Le titre de l’album est explicite, presque programmatique. Se proclamer torchbearer — porteur de flamme — n’est pas anodin. Il ne s’agit pas ici de revendiquer une filiation prestigieuse par posture ou par folklore, mais de maintenir un feu allumé, dans un contexte où le blues est souvent muséifié ou dilué dans des formes plus consensuelles. Sherrod assume pleinement cette responsabilité symbolique : son blues est rugueux, incarné, profondément humain, et refuse toute forme d’esthétisation excessive.
Musicalement, l’album s’inscrit dans une tradition Delta–Chicago bien comprise. La guitare électrique est au centre du discours : un jeu expressif, charnu, parfois râpeux, où chaque bend semble prolonger la voix humaine. Le phrasé privilégie l’intention à la précision millimétrée. Ici, pas de solos interminables ni de pyrotechnie blues-rock : Sherrod joue pour dire quelque chose, pas pour impressionner. Le vibrato est large, parfois presque fragile, comme s’il portait le poids d’histoires plus anciennes que l’enregistrement lui-même.

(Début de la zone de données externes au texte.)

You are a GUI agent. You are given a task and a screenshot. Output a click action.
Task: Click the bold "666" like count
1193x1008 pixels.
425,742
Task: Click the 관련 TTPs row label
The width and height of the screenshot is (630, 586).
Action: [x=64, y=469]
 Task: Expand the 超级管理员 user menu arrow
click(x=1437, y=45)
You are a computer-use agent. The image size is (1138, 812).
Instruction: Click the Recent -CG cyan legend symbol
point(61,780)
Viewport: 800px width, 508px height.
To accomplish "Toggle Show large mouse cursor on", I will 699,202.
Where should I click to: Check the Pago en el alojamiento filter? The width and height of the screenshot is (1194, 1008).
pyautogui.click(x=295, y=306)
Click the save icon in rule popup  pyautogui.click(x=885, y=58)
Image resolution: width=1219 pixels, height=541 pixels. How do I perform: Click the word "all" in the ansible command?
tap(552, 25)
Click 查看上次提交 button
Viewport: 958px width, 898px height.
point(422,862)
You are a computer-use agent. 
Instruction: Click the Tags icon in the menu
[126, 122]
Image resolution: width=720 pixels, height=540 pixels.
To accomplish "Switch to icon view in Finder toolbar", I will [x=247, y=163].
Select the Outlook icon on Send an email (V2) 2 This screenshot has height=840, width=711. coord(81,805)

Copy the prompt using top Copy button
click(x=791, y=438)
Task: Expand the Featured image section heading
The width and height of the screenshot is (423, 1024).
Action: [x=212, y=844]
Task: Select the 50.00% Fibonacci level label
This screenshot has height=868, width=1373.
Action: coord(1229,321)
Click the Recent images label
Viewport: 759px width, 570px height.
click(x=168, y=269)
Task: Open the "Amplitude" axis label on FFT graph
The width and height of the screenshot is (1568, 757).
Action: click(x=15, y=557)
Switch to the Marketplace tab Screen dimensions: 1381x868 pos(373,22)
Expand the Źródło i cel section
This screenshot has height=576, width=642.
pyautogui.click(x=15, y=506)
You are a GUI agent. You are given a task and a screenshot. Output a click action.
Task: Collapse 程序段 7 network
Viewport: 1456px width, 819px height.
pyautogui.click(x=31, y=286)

Le chant, lui aussi, va à l’essentiel. Sans chercher la théâtralité, Sherrod adopte un ton direct, parfois brut, qui renforce le sentiment d’authenticité. On sent le musicien de scène, habitué aux clubs, aux juke joints, aux publics proches, attentifs au moindre inflexion. Ce blues-là ne s’adresse pas à une abstraction, mais à une communauté réelle, à des auditeurs capables de reconnaître le vrai du simulacre.
La production, volontairement sobre, sert parfaitement cette approche. Torchbearer of the Clarksdale Sound sonne comme un disque fait par nécessité plutôt que par stratégie. Rien n’est surproduit, rien n’est poli à l’excès. Cette rugosité assumée confère à l’album une dimension presque documentaire, comme si l’on captait un instant de vie musicale plutôt qu’un objet figé. Le disque respire, laisse place aux silences, aux imperfections, à cette part d’imprévu qui fait l’essence du blues.
Ce qui frappe surtout, c’est la cohérence morale de l’ensemble. Sherrod ne joue pas au bluesman ; il l’est. Son rapport à Clarksdale n’est pas géographique mais spirituel. Il s’inscrit dans une lignée où la transmission se fait par le jeu, par l’attitude, par le respect d’un langage musical forgé dans l’adversité. En ce sens, l’album agit comme un rappel salutaire : le blues n’est pas un genre figé dans le passé, mais une parole vivante, tant que certains continuent à en porter la flamme.
Torchbearer of the Clarksdale Sound est donc un disque discret, parfois difficile à trouver, mais essentiel pour qui s’intéresse au blues hors des sentiers balisés. Il ne cherche ni à séduire ni à convaincre : il existe, tout simplement, avec une honnêteté rare. Un album de passeur, de témoin, qui rappelle que le blues, avant d’être un style, est une manière d’habiter le monde.